→ **RECORDS PROVIDED**
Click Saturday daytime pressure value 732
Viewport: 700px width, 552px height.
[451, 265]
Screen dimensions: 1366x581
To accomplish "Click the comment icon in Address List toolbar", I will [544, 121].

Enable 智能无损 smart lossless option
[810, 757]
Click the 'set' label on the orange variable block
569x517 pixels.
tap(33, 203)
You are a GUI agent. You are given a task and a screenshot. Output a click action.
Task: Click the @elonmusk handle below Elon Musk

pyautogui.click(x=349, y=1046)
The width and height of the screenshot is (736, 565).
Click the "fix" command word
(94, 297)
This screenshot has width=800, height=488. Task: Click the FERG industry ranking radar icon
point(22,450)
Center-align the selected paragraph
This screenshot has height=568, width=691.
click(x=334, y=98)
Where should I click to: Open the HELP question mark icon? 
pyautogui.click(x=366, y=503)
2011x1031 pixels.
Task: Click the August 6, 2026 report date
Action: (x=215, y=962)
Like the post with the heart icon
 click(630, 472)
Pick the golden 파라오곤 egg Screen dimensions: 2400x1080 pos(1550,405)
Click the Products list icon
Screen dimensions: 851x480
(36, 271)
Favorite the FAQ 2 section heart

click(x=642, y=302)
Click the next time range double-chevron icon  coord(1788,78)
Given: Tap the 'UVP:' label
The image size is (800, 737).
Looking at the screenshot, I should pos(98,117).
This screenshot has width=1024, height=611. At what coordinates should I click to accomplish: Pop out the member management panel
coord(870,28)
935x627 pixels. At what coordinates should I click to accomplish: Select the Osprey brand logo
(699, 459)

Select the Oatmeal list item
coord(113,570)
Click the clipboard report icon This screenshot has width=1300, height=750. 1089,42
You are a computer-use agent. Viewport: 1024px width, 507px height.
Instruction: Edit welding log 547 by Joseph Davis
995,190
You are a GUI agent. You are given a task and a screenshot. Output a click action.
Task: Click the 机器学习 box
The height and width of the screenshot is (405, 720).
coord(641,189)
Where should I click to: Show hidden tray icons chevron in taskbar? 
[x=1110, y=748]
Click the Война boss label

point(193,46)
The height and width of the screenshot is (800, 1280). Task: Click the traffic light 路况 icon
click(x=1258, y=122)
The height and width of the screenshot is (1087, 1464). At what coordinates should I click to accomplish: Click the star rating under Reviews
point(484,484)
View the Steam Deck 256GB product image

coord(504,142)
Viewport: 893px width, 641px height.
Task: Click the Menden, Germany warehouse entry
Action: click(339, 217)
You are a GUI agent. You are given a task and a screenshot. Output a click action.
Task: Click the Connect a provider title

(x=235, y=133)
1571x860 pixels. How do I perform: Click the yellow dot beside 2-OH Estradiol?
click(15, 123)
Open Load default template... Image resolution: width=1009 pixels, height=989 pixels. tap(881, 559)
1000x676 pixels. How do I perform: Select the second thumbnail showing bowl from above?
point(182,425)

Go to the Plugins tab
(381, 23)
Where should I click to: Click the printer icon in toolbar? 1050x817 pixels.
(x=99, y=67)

→ **PROBLEM DESCRIPTION**
The required answer is the run of lines above, starting at the line with "This screenshot has width=800, height=488." and ending at the line with "Task: Click the 机器学习 box", reproduced exactly with both ends.

→ **RESULT OF THIS EXERCISE**
This screenshot has width=800, height=488. Task: Click the FERG industry ranking radar icon
point(22,450)
Center-align the selected paragraph
This screenshot has height=568, width=691.
click(x=334, y=98)
Where should I click to: Open the HELP question mark icon? 
pyautogui.click(x=366, y=503)
2011x1031 pixels.
Task: Click the August 6, 2026 report date
Action: (x=215, y=962)
Like the post with the heart icon
 click(630, 472)
Pick the golden 파라오곤 egg Screen dimensions: 2400x1080 pos(1550,405)
Click the Products list icon
Screen dimensions: 851x480
(36, 271)
Favorite the FAQ 2 section heart

click(x=642, y=302)
Click the next time range double-chevron icon  coord(1788,78)
Given: Tap the 'UVP:' label
The image size is (800, 737).
Looking at the screenshot, I should pos(98,117).
This screenshot has width=1024, height=611. At what coordinates should I click to accomplish: Pop out the member management panel
coord(870,28)
935x627 pixels. At what coordinates should I click to accomplish: Select the Osprey brand logo
(699, 459)

Select the Oatmeal list item
coord(113,570)
Click the clipboard report icon This screenshot has width=1300, height=750. 1089,42
You are a computer-use agent. Viewport: 1024px width, 507px height.
Instruction: Edit welding log 547 by Joseph Davis
995,190
You are a GUI agent. You are given a task and a screenshot. Output a click action.
Task: Click the 机器学习 box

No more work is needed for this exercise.